The butler, someone says, has been with the embassy for 21 years. Ah, says another, he must have been the KGB man. And, adds a third, he must have lost his second salary when glasnost threw his trade on to the scrapheap. Therefore, concludes a fourth, he must have been on a go-slow, a work-to-rule. That was why the ambassador had been obliged to be mother.

It is a fanciful train of thought. As a journalistic process it is similar to that by which a convincing account of a how a goal was scored is constructed by a committee in the press box.

But it prompts a more serious question. What has happened to the old secret policemen? In some of the Eastern European countries, like East Germany and Czechoslovakia, they have become a redundant group, reviled and resentful and pursued by the law. Some have fought back and in Moscow you hear of ex-KGB men going into the new advertising industry. In Poland there is bitter controversy over the presence of former spies in the Government (this was the issue which led to yesterday’s dismissal of the Polish Prime Minister, Jan Olszewski).

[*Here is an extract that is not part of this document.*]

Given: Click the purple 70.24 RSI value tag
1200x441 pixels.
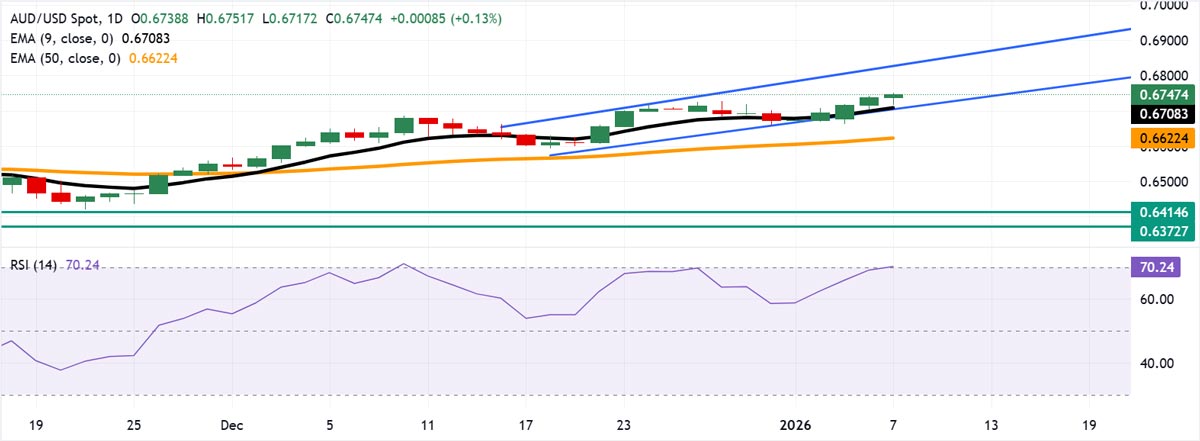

No modern state can do without its secret police and no doubt the KGB will continue in some form or other. As capitalism brings its own accompaniment of crime, at least some of the secret policeman’s energies may be turned to work of a more conventional kind just as, with the end of the Cold War, our own MI5 is bending its mind to Northern Ireland.

Yet the spy is a professional like any other. He has his wages and conditions; he has his pension fund. Indeed it was because he was bitter over his pension that Peter Wright wrote Spycatcher, the book which the British Government fought so hard and foolishly to suppress in the eighties.

The author Phillip Knightley, in his book The Second Oldest Profession, noted that the KGB and the CIA needed each other. Their rivalry sustained the espionage industry, which pumped out so much intelligence that no-one could keep pace with it. It was often the curious fate of the spy that when his information was accurate his political masters disbelieved it. (Stalin dismissed the prescient reports of an impending Japan-German axis which he received from Richard Sorge, his spy in Japan from 1933-41. Sorge was eventually caught and hanged for his brilliant but disregarded work.)

Since the war European literature has been obsessed by the Holocaust. Our own has dealt in themes of betrayal — emotional, sexual, political. The spy has been the hero both in substantial literature and drama (Le Carre, Alan Bennett) and in popular fiction and cinema (Bond et al).

The spy, I fear, will be with us for some time yet. The industry will not disappear: it will be restructured and diffused more widely through our culture. In a shop round the corner from my club in London there is a window full of the gear of executive espionage — remote listening devices, concealed microphones, machines to detect telephone bugs, recording briefcases that enable you to eavesdrop or capture what is said at meetings when you are out of the room.

It evokes a deplorable picture of mutual distrust; but spying is part of the human condition. The ambassador’s butler may live in hope that better times for spies are sure to come again. If they do not the ambassador may have to add tea-making permanently to his diplomatic skills.